Parts of the exercise:
1 > According to the profile of designer Steve Snider, how many book jackets does he oversee each year at St. Martin's Press?
2 > Using the profile of designer Steve Snider, explain why he die-cut the water on his two-part book jacket about Noah.

Excerpted passage:
>>>>>

Steve Snider's award-winning two-part book jacket tells the biblical story of Noah. He die-­cut the water so that the ark appeared to be floating, and had the ark and the animals printed on the case.
    

When you walk into a bookstore, Steve Snider (Diploma ’65) has just a fraction of a second to catch your attention. As Vice President and Creative Director at St. Martin’s Press, Snider oversees the design and production of 700 book jackets a year. Each one, he says, is like a pick-up line in a bar. “If we get it right, we get to have that little conversation. It doesn’t necessarily mean we’re going home together, but we’re sending the right signal to the right audience.”

Snider began his career in graphic design at a time when X-acto knives were the tools of the trade, and he was “just a schnooky guy doing my own thing.” He designed book jackets for Houghton Mifflin and Random House from a desk in his Brookline kitchen, knocking the T-square to the floor whenever he opened the refrigerator. He created covers for The Atlantic Monthly magazine and started the in-house design department at what is now the advertising agency Arnold Worldwide. After working for nearly a decade as Art Director at the Boston publisher Little, Brown and Co., Snider moved to St. Martin’s Press in 1996, splitting his time between his New York office and his family home (he and his wife, Marlene, have two grown daughters) in Wellesley.

<<<<<

Dataset excerpt:
>>>>>

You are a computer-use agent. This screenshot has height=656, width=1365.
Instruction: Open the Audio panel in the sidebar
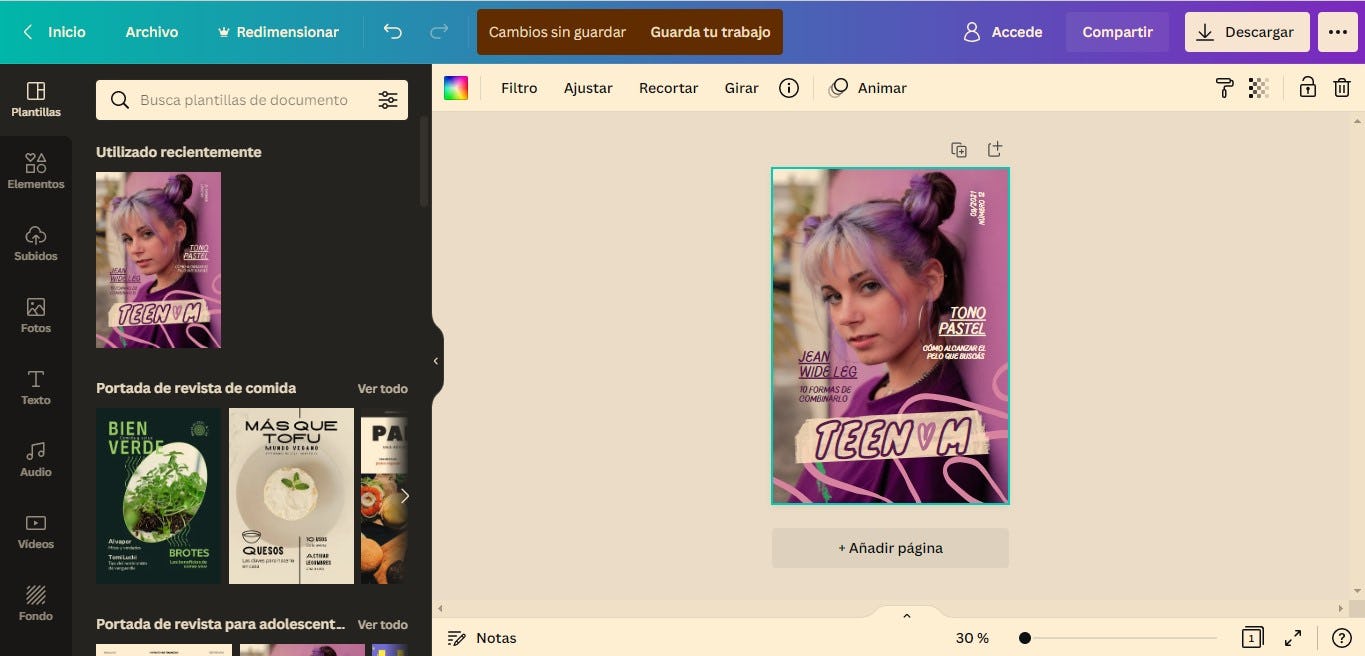coord(36,458)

<<<<<

Answers to the problems:
1 > 700 book jackets a year.

2 > He die-cut the water so that the ark would appear to be floating. The ark and the animals were printed on the case underneath.